The Dow Jones Industrial Average rose 238 points (0.7%) to 35,062, the S&P 500 Index advanced 44 points (1.0%) to 4,412, while the Nasdaq Composite increased 152 points (1.0%) to 14,837. In moderate volume, 813 million shares were traded on the NYSE and 3.9 billion shares changed hands on the Nasdaq. WTI crude oil ticked $0.16 higher to $72.07 per barrel. Elsewhere, the gold spot price decreased $4.99 to $1,801.93 per ounce, and the Dollar Index—a comparison of the U.S. dollar to six major world currencies—rose 0.1% to 92.88. Markets were higher for the week, as the DJIA gained 1.1%, the S&P 500 moved 2.0% higher, and the Nasdaq Composite jumped 2.8%.

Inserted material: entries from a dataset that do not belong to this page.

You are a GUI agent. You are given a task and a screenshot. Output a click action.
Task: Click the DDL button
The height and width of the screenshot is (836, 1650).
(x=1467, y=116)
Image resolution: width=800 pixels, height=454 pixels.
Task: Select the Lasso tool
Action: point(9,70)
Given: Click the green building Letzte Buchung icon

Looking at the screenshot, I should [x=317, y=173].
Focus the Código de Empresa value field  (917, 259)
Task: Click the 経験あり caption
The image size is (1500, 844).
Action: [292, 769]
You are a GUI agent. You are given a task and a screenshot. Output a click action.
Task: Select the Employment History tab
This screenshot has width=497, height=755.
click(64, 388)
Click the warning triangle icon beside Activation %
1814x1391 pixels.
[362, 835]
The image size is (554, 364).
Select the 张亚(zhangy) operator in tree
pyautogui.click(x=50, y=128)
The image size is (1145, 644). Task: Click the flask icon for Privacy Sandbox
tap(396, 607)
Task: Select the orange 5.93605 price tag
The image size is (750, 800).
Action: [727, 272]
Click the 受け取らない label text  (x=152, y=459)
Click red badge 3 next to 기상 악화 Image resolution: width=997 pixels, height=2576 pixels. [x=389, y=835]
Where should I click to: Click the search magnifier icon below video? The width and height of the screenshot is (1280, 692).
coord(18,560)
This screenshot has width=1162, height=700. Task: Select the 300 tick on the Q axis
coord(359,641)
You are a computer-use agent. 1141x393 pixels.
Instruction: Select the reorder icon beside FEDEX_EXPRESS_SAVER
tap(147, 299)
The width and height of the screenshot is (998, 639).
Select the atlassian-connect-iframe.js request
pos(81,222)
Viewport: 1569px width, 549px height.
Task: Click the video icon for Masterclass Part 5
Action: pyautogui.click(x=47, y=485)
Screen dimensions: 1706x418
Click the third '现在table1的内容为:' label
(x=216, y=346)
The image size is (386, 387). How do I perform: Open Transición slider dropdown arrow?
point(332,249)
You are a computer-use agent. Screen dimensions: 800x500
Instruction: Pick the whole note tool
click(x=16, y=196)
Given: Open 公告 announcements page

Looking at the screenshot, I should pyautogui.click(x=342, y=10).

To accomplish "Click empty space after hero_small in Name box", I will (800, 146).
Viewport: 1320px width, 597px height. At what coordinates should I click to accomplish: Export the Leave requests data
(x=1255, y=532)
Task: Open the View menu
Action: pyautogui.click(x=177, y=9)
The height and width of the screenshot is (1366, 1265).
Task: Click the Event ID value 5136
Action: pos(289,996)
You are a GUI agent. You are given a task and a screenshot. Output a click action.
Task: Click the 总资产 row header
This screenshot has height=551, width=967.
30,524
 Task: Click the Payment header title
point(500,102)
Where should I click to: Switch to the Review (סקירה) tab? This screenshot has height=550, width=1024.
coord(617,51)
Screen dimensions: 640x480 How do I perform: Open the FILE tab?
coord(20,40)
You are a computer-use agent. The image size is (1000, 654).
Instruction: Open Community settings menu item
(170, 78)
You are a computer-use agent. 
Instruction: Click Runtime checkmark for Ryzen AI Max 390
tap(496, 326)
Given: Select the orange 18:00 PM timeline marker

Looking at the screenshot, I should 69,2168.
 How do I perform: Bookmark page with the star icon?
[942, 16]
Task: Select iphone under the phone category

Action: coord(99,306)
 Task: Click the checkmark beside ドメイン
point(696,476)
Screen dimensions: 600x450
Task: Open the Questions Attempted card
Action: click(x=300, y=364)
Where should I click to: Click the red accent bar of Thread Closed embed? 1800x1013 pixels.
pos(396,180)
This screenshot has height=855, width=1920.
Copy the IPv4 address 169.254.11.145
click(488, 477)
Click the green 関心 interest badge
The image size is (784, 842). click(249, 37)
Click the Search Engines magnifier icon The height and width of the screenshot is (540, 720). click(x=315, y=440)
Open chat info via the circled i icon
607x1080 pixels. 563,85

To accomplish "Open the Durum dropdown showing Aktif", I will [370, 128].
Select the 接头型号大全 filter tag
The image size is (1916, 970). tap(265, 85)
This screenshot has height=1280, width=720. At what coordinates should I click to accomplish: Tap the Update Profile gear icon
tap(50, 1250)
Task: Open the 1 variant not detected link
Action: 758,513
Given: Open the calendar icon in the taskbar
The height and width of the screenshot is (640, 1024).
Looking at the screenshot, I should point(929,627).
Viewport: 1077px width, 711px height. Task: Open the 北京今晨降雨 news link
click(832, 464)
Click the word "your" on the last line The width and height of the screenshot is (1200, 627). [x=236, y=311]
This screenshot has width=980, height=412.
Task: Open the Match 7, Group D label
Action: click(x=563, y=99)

July manufacturing growth surprisingly accelerates, but services declines more than expected…..

The preliminary Markit U.S. Manufacturing PMI Index for July unexpectedly improved to 63.1 from June’s unrevised 62.1 figure, moving further into expansion territory as denoted by a reading above 50. The Bloomberg consensus estimate called for the index to dip to 62.0. The preliminary Markit U.S. Services PMI Index showed growth (above 50) for the key U.S. sector decelerated more than expected, declining to 59.8 from June’s 64.6 figure, and compared to forecasts of a dip to 64.5.

Markit said combining both manufacturing and services sector activity data, the composite index showed U.S. private sector companies reported a further substantial expansion in business activity during July. That said, the rate of growth eased for the second month running to the softest since March, as firms continued to report widespread capacity constraints.

Treasuries were mixed after seeing some pressure as of late to allow yields to claw back from an early-week drop. The yield on the 2-year note dipped 1 basis point (bp) to 0.19%, while the yields on the 10-year note and the 30-year bond rose 1 bp to 1.29% and 1.92%, respectively.